I did, however, get to present a Quick and Easy trick for providing Java-esque main methods for classes. (One of the few things I really like about Java.) I have a tremendous amount of "toolset" Perl code, all broken up in the traditional Unixy fashion of componts to be pipelined together.



But sometimes it can be damned inefficient to format data out of one Perl script, only to have to parse it coming in out of another. You can segregate the functional code into modules, but then how can you run them individually? In the end, you write Yet Another Script that provides a command line interface to the module, so you end up with twice the code and twice the number of files.

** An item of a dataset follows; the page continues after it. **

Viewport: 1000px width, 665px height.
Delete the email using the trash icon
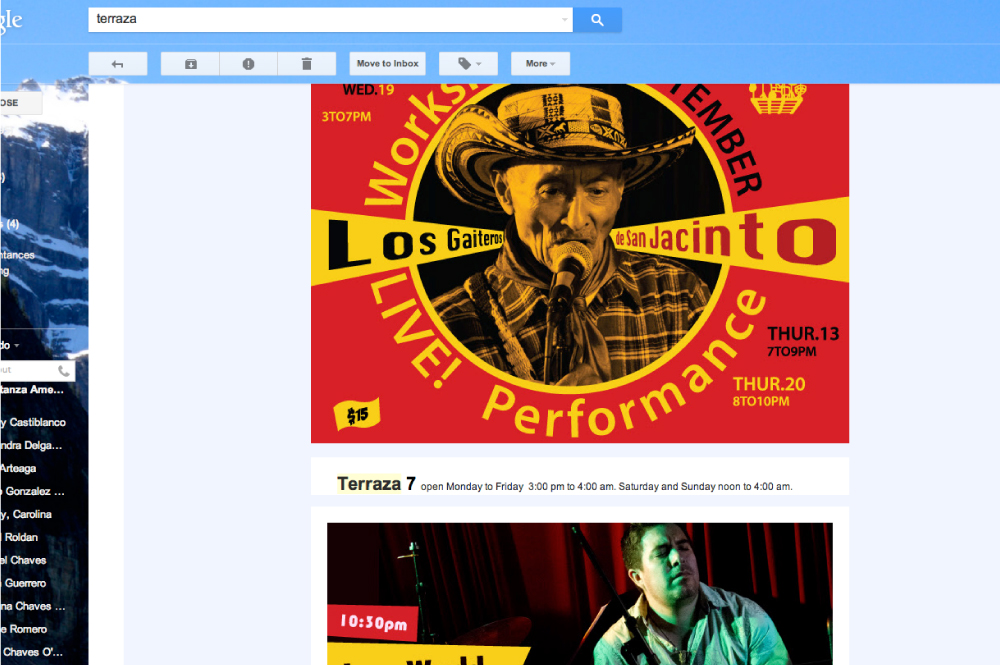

POD's intention was to keep the documentation as close to the functional code as possible. The DATA pseudo-handle's intention is to keep static data as close to the functional code as possible. Why can't we keep all the functional code as close together as possible? Here's the trick I came up with.



package MyPackage;

sub import { ... } sub new { ... } ... # Other "library" functions or methods

sub main { ... # Command line functionality }

&main unless exists $INC{__PACKAGE__ . '.pm};

1;


Create some linkage from the Perl libs to a bin directory, and it's an efficient way to do that sort of vectoring.



You can go a step further, because main() can always be called directly. Of course, it's going to expect to handle command line arguments, but guess what? @ARGV is localizable.



That allows the easy migration from system() to an inline Perl version. This all came up with attempting to use source filters to allow Perl to process Borne and Csh scripts. The transformations are rather trivial - if you don't count parsing - but you still don't gain much efficiency because all you're doing is spawning new processes anyway.



So the idea was to check for an identical Perl implemented toolset module - like Bin::Grep - that you could inline without having to know how to translate the tool's command line options. And then throw on B::Deparse on the backend.


Easier

Matts on 2002-04-12T10:28:36

Try that as:
main() unless caller;
I can't take credit for that. I think it was Gisle Aas that first thought of it.

Re:Easier

Whammo on 2002-04-12T12:01:13

Hmmm..... {ponder ponder ponder} I guess so. Thanks.